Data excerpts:
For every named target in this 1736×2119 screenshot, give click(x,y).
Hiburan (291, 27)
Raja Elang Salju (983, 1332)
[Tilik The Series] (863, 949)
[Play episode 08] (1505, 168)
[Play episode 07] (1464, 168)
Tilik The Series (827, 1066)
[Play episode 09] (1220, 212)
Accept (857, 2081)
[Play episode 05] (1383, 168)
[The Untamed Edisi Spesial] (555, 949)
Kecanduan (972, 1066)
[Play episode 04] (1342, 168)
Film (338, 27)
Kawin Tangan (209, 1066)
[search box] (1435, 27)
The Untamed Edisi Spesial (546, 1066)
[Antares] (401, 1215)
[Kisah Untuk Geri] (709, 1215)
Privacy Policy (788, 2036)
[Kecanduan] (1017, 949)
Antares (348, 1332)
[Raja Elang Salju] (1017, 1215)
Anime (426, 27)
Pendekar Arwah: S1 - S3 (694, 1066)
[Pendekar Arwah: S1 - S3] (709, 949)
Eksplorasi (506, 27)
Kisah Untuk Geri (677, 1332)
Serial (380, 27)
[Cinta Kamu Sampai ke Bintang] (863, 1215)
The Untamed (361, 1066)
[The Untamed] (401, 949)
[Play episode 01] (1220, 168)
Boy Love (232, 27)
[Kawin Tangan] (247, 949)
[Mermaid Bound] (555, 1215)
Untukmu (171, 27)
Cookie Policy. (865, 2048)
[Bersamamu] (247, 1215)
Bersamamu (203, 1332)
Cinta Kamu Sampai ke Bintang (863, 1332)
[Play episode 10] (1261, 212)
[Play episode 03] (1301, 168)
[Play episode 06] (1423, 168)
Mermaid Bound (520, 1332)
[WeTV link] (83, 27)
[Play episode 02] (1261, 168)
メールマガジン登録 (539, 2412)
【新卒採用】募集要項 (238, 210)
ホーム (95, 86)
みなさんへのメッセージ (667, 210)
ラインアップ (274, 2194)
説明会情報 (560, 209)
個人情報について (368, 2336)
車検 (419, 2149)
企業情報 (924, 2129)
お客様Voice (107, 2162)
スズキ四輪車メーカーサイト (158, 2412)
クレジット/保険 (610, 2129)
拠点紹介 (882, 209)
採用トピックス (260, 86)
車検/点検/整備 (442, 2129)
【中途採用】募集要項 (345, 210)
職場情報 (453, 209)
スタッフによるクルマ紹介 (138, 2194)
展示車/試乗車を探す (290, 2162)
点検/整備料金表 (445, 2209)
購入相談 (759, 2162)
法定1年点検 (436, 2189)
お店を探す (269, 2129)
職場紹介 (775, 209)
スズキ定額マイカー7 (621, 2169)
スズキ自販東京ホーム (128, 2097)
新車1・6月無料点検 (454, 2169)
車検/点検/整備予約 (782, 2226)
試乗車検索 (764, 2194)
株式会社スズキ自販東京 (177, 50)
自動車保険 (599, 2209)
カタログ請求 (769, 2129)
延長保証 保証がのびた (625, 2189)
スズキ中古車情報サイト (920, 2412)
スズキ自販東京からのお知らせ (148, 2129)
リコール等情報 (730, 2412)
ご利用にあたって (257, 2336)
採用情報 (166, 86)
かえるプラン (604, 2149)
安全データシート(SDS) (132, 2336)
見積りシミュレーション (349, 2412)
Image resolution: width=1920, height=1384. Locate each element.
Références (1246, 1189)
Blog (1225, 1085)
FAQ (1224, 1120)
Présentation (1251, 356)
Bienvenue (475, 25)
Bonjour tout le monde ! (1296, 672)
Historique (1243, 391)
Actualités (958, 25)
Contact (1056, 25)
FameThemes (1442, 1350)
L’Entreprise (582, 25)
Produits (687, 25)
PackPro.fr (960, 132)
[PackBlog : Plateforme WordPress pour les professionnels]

- [Task instructions] Reproduce every record, making sure each one stays exactly the same.

- [Result of this exercise]
For every named target in this 1736×2119 screenshot, give click(x,y).
Hiburan (291, 27)
Raja Elang Salju (983, 1332)
[Tilik The Series] (863, 949)
[Play episode 08] (1505, 168)
[Play episode 07] (1464, 168)
Tilik The Series (827, 1066)
[Play episode 09] (1220, 212)
Accept (857, 2081)
[Play episode 05] (1383, 168)
[The Untamed Edisi Spesial] (555, 949)
Kecanduan (972, 1066)
[Play episode 04] (1342, 168)
Film (338, 27)
Kawin Tangan (209, 1066)
[search box] (1435, 27)
The Untamed Edisi Spesial (546, 1066)
[Antares] (401, 1215)
[Kisah Untuk Geri] (709, 1215)
Privacy Policy (788, 2036)
[Kecanduan] (1017, 949)
Antares (348, 1332)
[Raja Elang Salju] (1017, 1215)
Anime (426, 27)
Pendekar Arwah: S1 - S3 (694, 1066)
[Pendekar Arwah: S1 - S3] (709, 949)
Eksplorasi (506, 27)
Kisah Untuk Geri (677, 1332)
Serial (380, 27)
[Cinta Kamu Sampai ke Bintang] (863, 1215)
The Untamed (361, 1066)
[The Untamed] (401, 949)
[Play episode 01] (1220, 168)
Boy Love (232, 27)
[Kawin Tangan] (247, 949)
[Mermaid Bound] (555, 1215)
Untukmu (171, 27)
Cookie Policy. (865, 2048)
[Bersamamu] (247, 1215)
Bersamamu (203, 1332)
Cinta Kamu Sampai ke Bintang (863, 1332)
[Play episode 10] (1261, 212)
[Play episode 03] (1301, 168)
[Play episode 06] (1423, 168)
Mermaid Bound (520, 1332)
[WeTV link] (83, 27)
[Play episode 02] (1261, 168)
メールマガジン登録 (539, 2412)
【新卒採用】募集要項 (238, 210)
ホーム (95, 86)
みなさんへのメッセージ (667, 210)
ラインアップ (274, 2194)
説明会情報 (560, 209)
個人情報について (368, 2336)
車検 (419, 2149)
企業情報 (924, 2129)
お客様Voice (107, 2162)
スズキ四輪車メーカーサイト (158, 2412)
クレジット/保険 (610, 2129)
拠点紹介 (882, 209)
採用トピックス (260, 86)
車検/点検/整備 (442, 2129)
【中途採用】募集要項 (345, 210)
職場情報 (453, 209)
スタッフによるクルマ紹介 (138, 2194)
展示車/試乗車を探す (290, 2162)
点検/整備料金表 (445, 2209)
購入相談 (759, 2162)
法定1年点検 (436, 2189)
お店を探す (269, 2129)
職場紹介 (775, 209)
スズキ定額マイカー7 (621, 2169)
スズキ自販東京ホーム (128, 2097)
新車1・6月無料点検 (454, 2169)
車検/点検/整備予約 (782, 2226)
試乗車検索 (764, 2194)
株式会社スズキ自販東京 (177, 50)
自動車保険 (599, 2209)
カタログ請求 (769, 2129)
延長保証 保証がのびた (625, 2189)
スズキ中古車情報サイト (920, 2412)
スズキ自販東京からのお知らせ (148, 2129)
リコール等情報 (730, 2412)
ご利用にあたって (257, 2336)
採用情報 (166, 86)
かえるプラン (604, 2149)
安全データシート(SDS) (132, 2336)
見積りシミュレーション (349, 2412)
Image resolution: width=1920, height=1384. Locate each element.
Références (1246, 1189)
Blog (1225, 1085)
FAQ (1224, 1120)
Présentation (1251, 356)
Bienvenue (475, 25)
Bonjour tout le monde ! (1296, 672)
Historique (1243, 391)
Actualités (958, 25)
Contact (1056, 25)
FameThemes (1442, 1350)
L’Entreprise (582, 25)
Produits (687, 25)
PackPro.fr (960, 132)
[PackBlog : Plateforme WordPress pour les professionnels]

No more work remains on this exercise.